“Renga, meaning "linked poem," began over seven hundred
years ago in Japan to encourage the collaborative composition of poems. Poets
worked in pairs or small groups, taking turns composing the alternating
three-line and two-line stanzas. Linked together, renga were often hundreds of
lines long.”
This group renga contains 36 parts, each by a different state poet
laureate or former poet laureate. The title comes from Katharine Coles: “…Loving
the view/Is still a luxury. The moon rises./The world keeps turning into light.”

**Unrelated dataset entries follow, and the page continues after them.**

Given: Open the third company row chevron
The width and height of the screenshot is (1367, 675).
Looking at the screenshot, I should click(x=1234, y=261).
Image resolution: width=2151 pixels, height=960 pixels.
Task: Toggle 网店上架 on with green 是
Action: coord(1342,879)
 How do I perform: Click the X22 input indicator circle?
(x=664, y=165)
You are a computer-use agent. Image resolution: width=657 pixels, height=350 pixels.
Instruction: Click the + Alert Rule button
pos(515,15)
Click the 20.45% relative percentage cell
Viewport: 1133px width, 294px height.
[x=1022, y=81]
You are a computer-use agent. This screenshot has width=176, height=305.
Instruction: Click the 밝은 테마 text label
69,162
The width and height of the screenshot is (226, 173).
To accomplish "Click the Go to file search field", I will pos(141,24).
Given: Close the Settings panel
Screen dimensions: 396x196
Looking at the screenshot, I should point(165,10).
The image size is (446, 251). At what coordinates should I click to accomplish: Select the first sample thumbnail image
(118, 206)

Here is the laureate of Alaska Peggy
Shumaker’s section, used with permission
between paper birches, bold
shadows returning.
Long days of long, dark season
without scent. Nearly over.
Moose scoop thigh-deep snow
off bent-flat willows. So stillthis river of ice
creaky and stiff, soon to break.
Liquid again, river song.
J. Kates describes the book and its form this way: “Every poem is a
conversation with other poems, some more explicitly than others. This version
of the Japanese conversational tradition, the renga, rings with the
give-and-take of three dozen lively voices, laureates, in the best sense of the
word, using their verse to commemorate and celebrate in our name.”
Negative Capability Press published the print version of the entire
renga Jan., 2013. They are at 36 Ridgelawn
Dr. East, Mobile, AL 36608. Publisher is Alabama poet laureate Sue B.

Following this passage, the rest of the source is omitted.